- **What the task requires**:
Count up the lines of the data below that contain the string "computer", then give only the total.

- **Given data**:
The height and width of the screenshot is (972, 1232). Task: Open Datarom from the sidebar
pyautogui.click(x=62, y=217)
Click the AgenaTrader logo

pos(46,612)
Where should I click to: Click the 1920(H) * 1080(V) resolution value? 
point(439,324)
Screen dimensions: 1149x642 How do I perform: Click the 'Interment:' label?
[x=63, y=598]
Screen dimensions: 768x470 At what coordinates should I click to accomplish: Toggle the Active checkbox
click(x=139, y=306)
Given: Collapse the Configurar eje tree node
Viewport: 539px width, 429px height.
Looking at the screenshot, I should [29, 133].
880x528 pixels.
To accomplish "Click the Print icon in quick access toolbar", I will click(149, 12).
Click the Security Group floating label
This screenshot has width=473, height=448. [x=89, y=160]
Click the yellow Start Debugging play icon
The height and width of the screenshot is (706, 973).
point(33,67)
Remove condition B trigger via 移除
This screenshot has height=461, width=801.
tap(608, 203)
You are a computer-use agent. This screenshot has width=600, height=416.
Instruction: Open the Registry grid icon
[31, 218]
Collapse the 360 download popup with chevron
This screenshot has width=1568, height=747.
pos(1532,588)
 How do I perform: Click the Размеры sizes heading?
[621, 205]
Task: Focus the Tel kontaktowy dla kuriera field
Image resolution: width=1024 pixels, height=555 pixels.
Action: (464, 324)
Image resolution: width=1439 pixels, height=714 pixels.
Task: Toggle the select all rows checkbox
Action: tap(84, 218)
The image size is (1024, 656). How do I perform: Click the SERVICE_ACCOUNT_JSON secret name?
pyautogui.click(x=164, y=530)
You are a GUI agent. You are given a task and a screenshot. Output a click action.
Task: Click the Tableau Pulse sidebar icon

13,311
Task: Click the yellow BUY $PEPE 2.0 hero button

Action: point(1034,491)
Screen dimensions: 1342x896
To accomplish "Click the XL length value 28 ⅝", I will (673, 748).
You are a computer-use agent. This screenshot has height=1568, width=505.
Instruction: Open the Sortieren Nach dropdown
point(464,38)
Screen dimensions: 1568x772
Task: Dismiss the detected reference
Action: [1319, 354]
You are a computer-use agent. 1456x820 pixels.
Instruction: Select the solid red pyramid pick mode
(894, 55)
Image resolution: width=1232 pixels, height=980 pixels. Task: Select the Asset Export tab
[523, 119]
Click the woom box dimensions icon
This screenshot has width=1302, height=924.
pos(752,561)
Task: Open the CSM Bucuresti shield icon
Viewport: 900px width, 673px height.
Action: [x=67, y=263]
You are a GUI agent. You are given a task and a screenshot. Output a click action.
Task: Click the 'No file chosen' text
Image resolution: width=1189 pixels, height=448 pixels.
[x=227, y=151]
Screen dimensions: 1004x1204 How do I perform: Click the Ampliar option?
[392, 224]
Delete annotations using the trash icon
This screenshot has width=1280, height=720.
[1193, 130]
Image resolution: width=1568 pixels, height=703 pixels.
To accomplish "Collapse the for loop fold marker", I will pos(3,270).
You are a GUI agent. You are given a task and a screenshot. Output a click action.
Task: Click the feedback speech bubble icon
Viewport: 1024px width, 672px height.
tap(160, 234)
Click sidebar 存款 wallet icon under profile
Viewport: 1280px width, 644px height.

- **Task result**:
3